[Entries on where items appear]
● ● ● ● ● ● ●
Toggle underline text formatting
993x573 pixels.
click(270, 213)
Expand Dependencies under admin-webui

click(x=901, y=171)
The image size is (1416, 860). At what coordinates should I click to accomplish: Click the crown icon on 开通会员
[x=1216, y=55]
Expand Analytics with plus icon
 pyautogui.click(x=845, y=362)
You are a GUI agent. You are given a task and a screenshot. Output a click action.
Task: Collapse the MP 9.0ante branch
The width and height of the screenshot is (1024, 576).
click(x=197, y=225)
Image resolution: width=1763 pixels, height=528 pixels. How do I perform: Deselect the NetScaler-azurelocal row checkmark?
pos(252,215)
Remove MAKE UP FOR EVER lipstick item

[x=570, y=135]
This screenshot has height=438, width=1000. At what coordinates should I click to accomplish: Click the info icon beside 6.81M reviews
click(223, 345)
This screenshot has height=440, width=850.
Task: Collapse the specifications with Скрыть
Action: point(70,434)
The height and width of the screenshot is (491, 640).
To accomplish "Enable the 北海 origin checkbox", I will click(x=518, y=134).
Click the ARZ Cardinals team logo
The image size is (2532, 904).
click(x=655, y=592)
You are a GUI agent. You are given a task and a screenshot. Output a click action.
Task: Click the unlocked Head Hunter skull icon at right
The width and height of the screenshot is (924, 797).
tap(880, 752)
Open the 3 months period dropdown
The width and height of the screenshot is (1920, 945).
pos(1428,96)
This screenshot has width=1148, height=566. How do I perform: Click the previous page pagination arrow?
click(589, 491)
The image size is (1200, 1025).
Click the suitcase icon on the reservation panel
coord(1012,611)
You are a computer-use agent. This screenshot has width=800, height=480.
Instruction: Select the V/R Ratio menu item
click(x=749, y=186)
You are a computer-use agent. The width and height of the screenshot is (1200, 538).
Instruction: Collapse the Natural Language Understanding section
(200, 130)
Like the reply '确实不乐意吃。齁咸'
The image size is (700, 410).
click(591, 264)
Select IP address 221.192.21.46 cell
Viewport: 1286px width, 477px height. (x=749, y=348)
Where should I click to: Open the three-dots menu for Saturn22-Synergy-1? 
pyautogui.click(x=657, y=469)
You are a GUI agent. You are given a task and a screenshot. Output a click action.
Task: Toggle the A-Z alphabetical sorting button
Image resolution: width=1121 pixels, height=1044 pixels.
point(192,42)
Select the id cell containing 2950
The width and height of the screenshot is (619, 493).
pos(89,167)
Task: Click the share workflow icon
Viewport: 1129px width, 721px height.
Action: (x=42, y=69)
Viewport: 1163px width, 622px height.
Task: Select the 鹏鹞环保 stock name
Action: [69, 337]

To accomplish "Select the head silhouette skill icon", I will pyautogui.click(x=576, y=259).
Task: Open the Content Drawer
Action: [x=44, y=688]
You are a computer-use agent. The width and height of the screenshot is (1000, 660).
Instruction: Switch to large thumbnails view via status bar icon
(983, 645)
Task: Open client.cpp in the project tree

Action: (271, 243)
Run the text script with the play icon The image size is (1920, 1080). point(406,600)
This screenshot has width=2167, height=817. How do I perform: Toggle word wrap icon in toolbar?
● ● ● ● ● ● ●
*Work to do*
Recast the lines above as a Markdown table with the columns "Row" and "Line," numbering each row and omitting the blank lines.

*Full solution*
| Row | Line |
|---|---|
| 1 | Toggle underline text formatting |
| 2 | 993x573 pixels. |
| 3 | click(270, 213) |
| 4 | Expand Dependencies under admin-webui |
| 5 | click(x=901, y=171) |
| 6 | The image size is (1416, 860). At what coordinates should I click to accomplish: Click the crown icon on 开通会员 |
| 7 | [x=1216, y=55] |
| 8 | Expand Analytics with plus icon |
| 9 |  pyautogui.click(x=845, y=362) |
| 10 | You are a GUI agent. You are given a task and a screenshot. Output a click action. |
| 11 | Task: Collapse the MP 9.0ante branch |
| 12 | The width and height of the screenshot is (1024, 576). |
| 13 | click(x=197, y=225) |
| 14 | Image resolution: width=1763 pixels, height=528 pixels. How do I perform: Deselect the NetScaler-azurelocal row checkmark? |
| 15 | pos(252,215) |
| 16 | Remove MAKE UP FOR EVER lipstick item |
| 17 | [x=570, y=135] |
| 18 | This screenshot has height=438, width=1000. At what coordinates should I click to accomplish: Click the info icon beside 6.81M reviews |
| 19 | click(223, 345) |
| 20 | This screenshot has height=440, width=850. |
| 21 | Task: Collapse the specifications with Скрыть |
| 22 | Action: point(70,434) |
| 23 | The height and width of the screenshot is (491, 640). |
| 24 | To accomplish "Enable the 北海 origin checkbox", I will click(x=518, y=134). |
| 25 | Click the ARZ Cardinals team logo |
| 26 | The image size is (2532, 904). |
| 27 | click(x=655, y=592) |
| 28 | You are a GUI agent. You are given a task and a screenshot. Output a click action. |
| 29 | Task: Click the unlocked Head Hunter skull icon at right |
| 30 | The width and height of the screenshot is (924, 797). |
| 31 | tap(880, 752) |
| 32 | Open the 3 months period dropdown |
| 33 | The width and height of the screenshot is (1920, 945). |
| 34 | pos(1428,96) |
| 35 | This screenshot has width=1148, height=566. How do I perform: Click the previous page pagination arrow? |
| 36 | click(589, 491) |
| 37 | The image size is (1200, 1025). |
| 38 | Click the suitcase icon on the reservation panel |
| 39 | coord(1012,611) |
| 40 | You are a computer-use agent. This screenshot has width=800, height=480. |
| 41 | Instruction: Select the V/R Ratio menu item |
| 42 | click(x=749, y=186) |
| 43 | You are a computer-use agent. The width and height of the screenshot is (1200, 538). |
| 44 | Instruction: Collapse the Natural Language Understanding section |
| 45 | (200, 130) |
| 46 | Like the reply '确实不乐意吃。齁咸' |
| 47 | The image size is (700, 410). |
| 48 | click(591, 264) |
| 49 | Select IP address 221.192.21.46 cell |
| 50 | Viewport: 1286px width, 477px height. (x=749, y=348) |
| 51 | Where should I click to: Open the three-dots menu for Saturn22-Synergy-1?  |
| 52 | pyautogui.click(x=657, y=469) |
| 53 | You are a GUI agent. You are given a task and a screenshot. Output a click action. |
| 54 | Task: Toggle the A-Z alphabetical sorting button |
| 55 | Image resolution: width=1121 pixels, height=1044 pixels. |
| 56 | point(192,42) |
| 57 | Select the id cell containing 2950 |
| 58 | The width and height of the screenshot is (619, 493). |
| 59 | pos(89,167) |
| 60 | Task: Click the share workflow icon |
| 61 | Viewport: 1129px width, 721px height. |
| 62 | Action: (x=42, y=69) |
| 63 | Viewport: 1163px width, 622px height. |
| 64 | Task: Select the 鹏鹞环保 stock name |
| 65 | Action: [69, 337] |
| 66 | To accomplish "Select the head silhouette skill icon", I will pyautogui.click(x=576, y=259). |
| 67 | Task: Open the Content Drawer |
| 68 | Action: [x=44, y=688] |
| 69 | You are a computer-use agent. The width and height of the screenshot is (1000, 660). |
| 70 | Instruction: Switch to large thumbnails view via status bar icon |
| 71 | (983, 645) |
| 72 | Task: Open client.cpp in the project tree |
| 73 | Action: (271, 243) |
| 74 | Run the text script with the play icon The image size is (1920, 1080). point(406,600) |
| 75 | This screenshot has width=2167, height=817. How do I perform: Toggle word wrap icon in toolbar? |